Presumably, this new assessment was not made lightly. It implies that North Korea has mastered the manufacture of nuclear warheads. The use of plutonium implies an implosion-type warhead, because it is unsuitable for simpler gun-assembly designs. Implosion designs require more sophisticated testing and manufacturing skills. Intelligence Community statements also indicate that the North Koreans have engineered a warhead small enough for delivery on a North Korean missile.

More worrisome are new assessments that indicate those light-water reactors may not be so “proliferation resistant” after all. Henry Sokolski of the Nonproliferation Policy Education Center has unearthed a Livermore National Lab assessment that concludes that one reactor alone could produce enough weapons-grade plutonium for 50 nuclear warheads. Former U.S. officials involved in the original negotiations admit that they did not seek such assessments at the time of the original deal, but they categorically reject Livermore’s recent analysis. They cite technical reasons that would keep North Korea from producing plutonium from the spent fuel from these reactors, but North Korea has fooled international observers (read: the U.S. Intelligence Community) before.

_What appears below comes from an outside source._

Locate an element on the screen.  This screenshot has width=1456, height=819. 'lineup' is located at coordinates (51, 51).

This spring the Bush Administration refused to certify Pyongyang’s compliance with the terms of the Agreed Framework, claiming that North Korea was resisting new inspection arrangements with international inspectors. But the Intelligence Community’s new findings and continued suspicions about covert North Korean activities were more likely the reasons for the non-certification.

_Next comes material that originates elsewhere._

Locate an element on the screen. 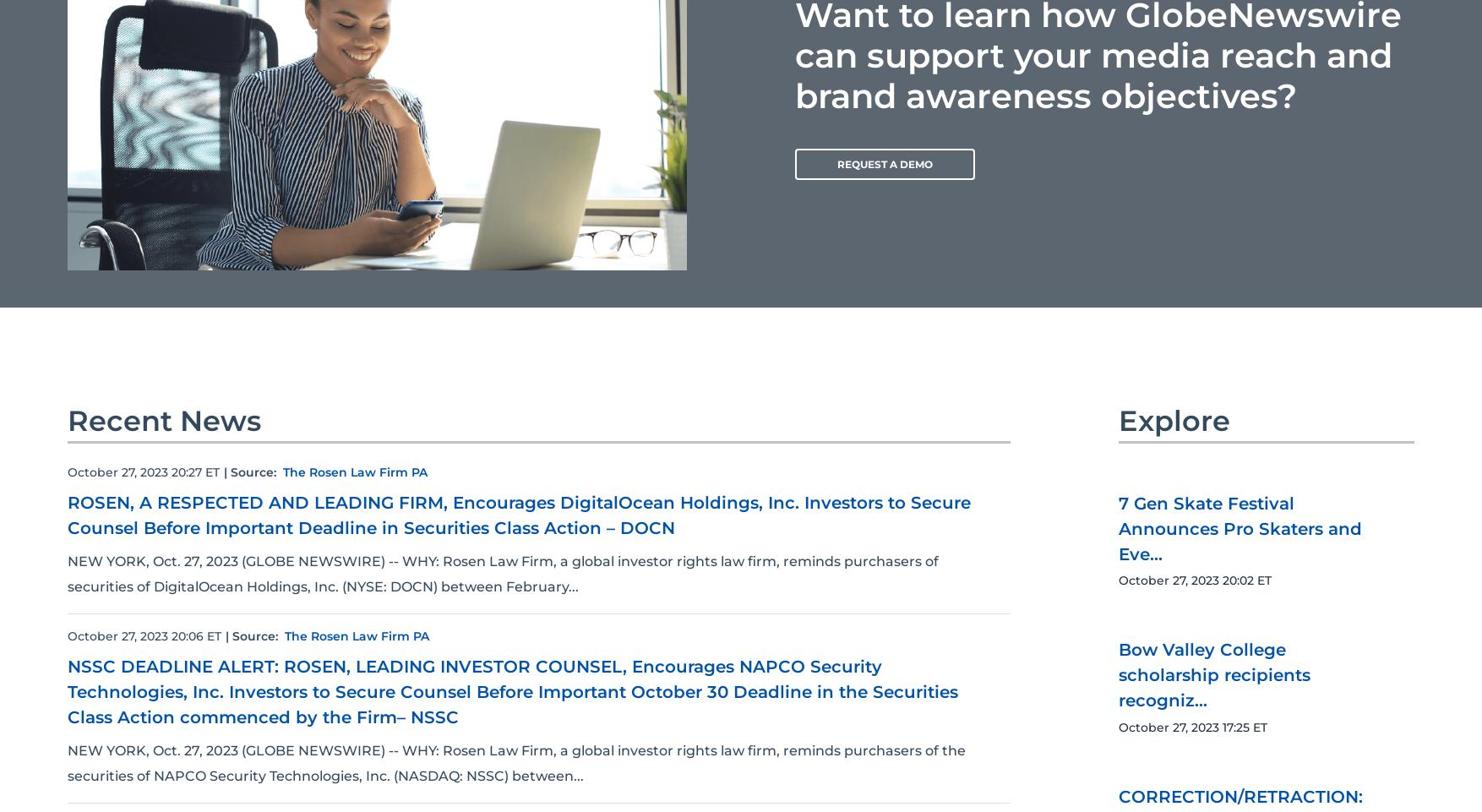 This screenshot has height=812, width=1482. 'ROSEN, A RESPECTED AND LEADING FIRM, Encourages DigitalOcean Holdings, Inc. Investors to Secure Counsel Before Important Deadline in Securities Class Action – DOCN' is located at coordinates (519, 514).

North Korea, which had suspended reactor talks after being included by President Bush in the “Axis of Evil,” has decided to begin talking again after all. It is probably betting that the U.S. will be preoccupied in the Middle East and that the Bush Administration will have many incentives to compromise to avoid another crisis. Despite its refusal to certify North Korea, the administration granted it another year’s worth of fuel oil. You can expect pressure from Senate Democrats, like Joe Biden, and the mainstream media to stick to the deal no matter what.

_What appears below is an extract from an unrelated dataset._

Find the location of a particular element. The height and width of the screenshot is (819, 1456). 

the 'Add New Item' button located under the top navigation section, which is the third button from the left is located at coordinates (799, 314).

North Korea is not going away soon, no matter how bad things get or how many predictions our Intelligence Community makes. Their predictions that the Communist regime would implode were obviously too optimistic. Some argue for coordinating reactor construction with the timetable for inspections. It would be better to stop the headlong rush to the end game and rethink our overall objectives. We should offer to convert the deal to non-nuclear power plants while upgrading the country’s power grid, as Henry Sokolski recommends. If this is really about economic development and power generation, North Korea should accept that offer.